Jakarta, [WartaGlobal.Id] 22/9/2025,(https://www.wartaglobal.id) – Putusan Mahkamah Agung (MA) No. 287 K/Pid/2019 yang menjatuhkan hukuman 1 tahun 6 bulan penjara kepada Silfester Matutina sejak 20 Mei 2019, hingga kini belum juga dieksekusi. Artinya, sudah lebih dari enam tahun vonis inkracht tersebut diabaikan, sementara sang terpidana bebas berkeliaran dan bahkan dipercaya menduduki jabatan komisaris di PT Rajawali Nusantara Indonesia (ID Food).
Publik menilai keadaan ini sebagai pelecehan terang-terangan terhadap hukum. Bagaimana mungkin seseorang yang sudah divonis bersalah, bukan hanya tidak menjalani hukuman, tetapi justru dipromosikan ke posisi strategis oleh Erick Thohir saat masih menjabat Menteri BUMN. Fakta ini kian menguatkan anggapan bahwa hukum hanya berlaku bagi rakyat kecil, sementara elit politik bisa lolos dari jeratan.
Kejaksaan Agung sempat memerintahkan Kejari Jakarta Selatan untuk mengeksekusi putusan tersebut pada awal September 2025. Namun, upaya itu kandas lagi dengan alasan yang sama seperti enam tahun lalu: terpidana sulit ditemukan, sakit, hingga alasan klasik pandemi. Publik semakin muak karena dalih itu dianggap akal-akalan untuk melindungi Silfester.
Nama pejabat yang dulu menangani kasus ini juga menjadi sorotan. Anang Supriatna, mantan Kajari Jaksel yang kini menjabat Kapuspenkum Kejagung, dinilai gagal menuntaskan eksekusi sejak awal. Jaksa Agung ST Burhanudin pun dituding membiarkan kasus ini menguap tanpa kepastian. Banyak kalangan melihat ada “benang merah politik” yang menghalangi pelaksanaan hukum.
Silfester bukan sosok biasa. Ia merupakan Ketua Umum Solidaritas Merah Putih (Solmet), organisasi relawan pendukung Presiden Joko Widodo. Kedekatan politik ini disebut sebagai alasan mengapa hukum tak berdaya menjeratnya. Bahkan sindiran pedas di publik menyebut, keberadaannya mungkin “disimpan rapat” di lingkar kekuasaan.
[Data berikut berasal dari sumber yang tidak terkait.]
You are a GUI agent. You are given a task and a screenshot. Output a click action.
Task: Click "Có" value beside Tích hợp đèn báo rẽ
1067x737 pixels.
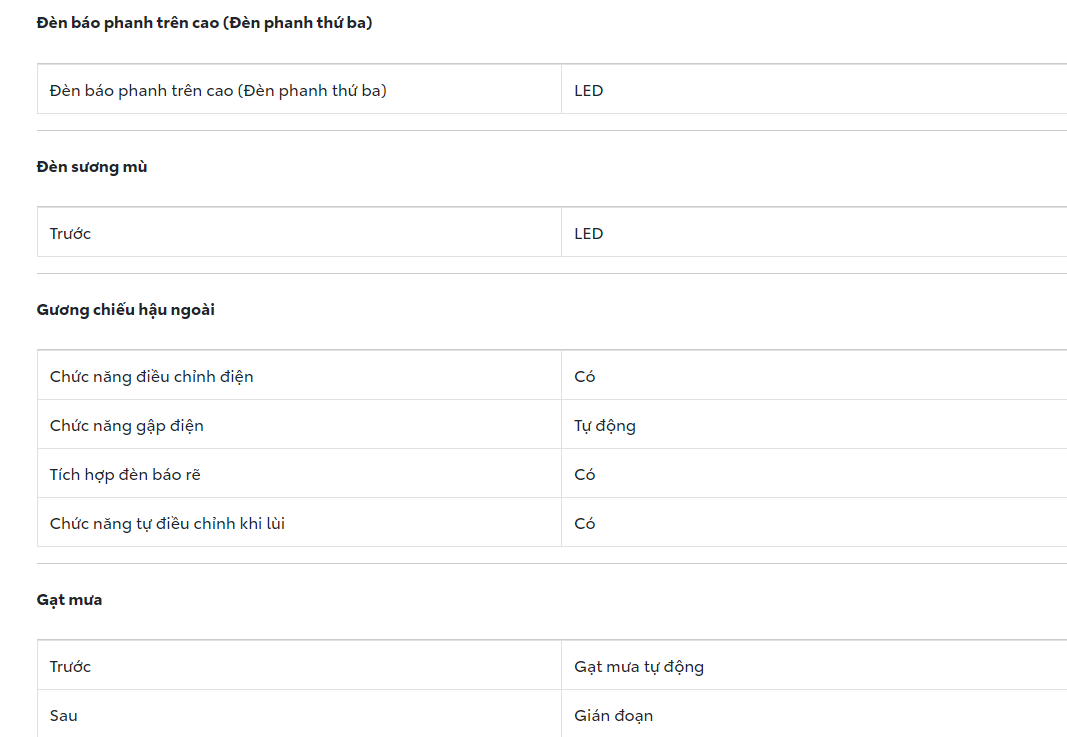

Kasus Silfester telah menjelma menjadi potret suram penegakan hukum nasional. Putusan pengadilan yang seharusnya final berubah jadi komoditas politik. Indonesia yang mengaku sebagai negara hukum (rechsstaat) dipertontonkan seolah negara kekuasaan (machtsstaat), di mana kekuatan politik lebih berdaulat daripada hukum.
Kini sorotan diarahkan ke Presiden Prabowo. Bila ia tidak berani menindak tegas, publik menilai pemerintahannya ikut mencoreng keadilan. Desakan yang muncul jelas: segera tangkap Silfester, copot Jaksa Agung, atau rakyat akan menuntut pertanggungjawaban langsung dari presiden.
“Kalau hukum terus dipermainkan, pemimpin negeri ini pantas dicap lemah, bahkan cemen. Negara hukum tinggal jargon, yang tersisa hanya negara kepentingan,” ujar seorang pengamat hukum dengan nada tajam.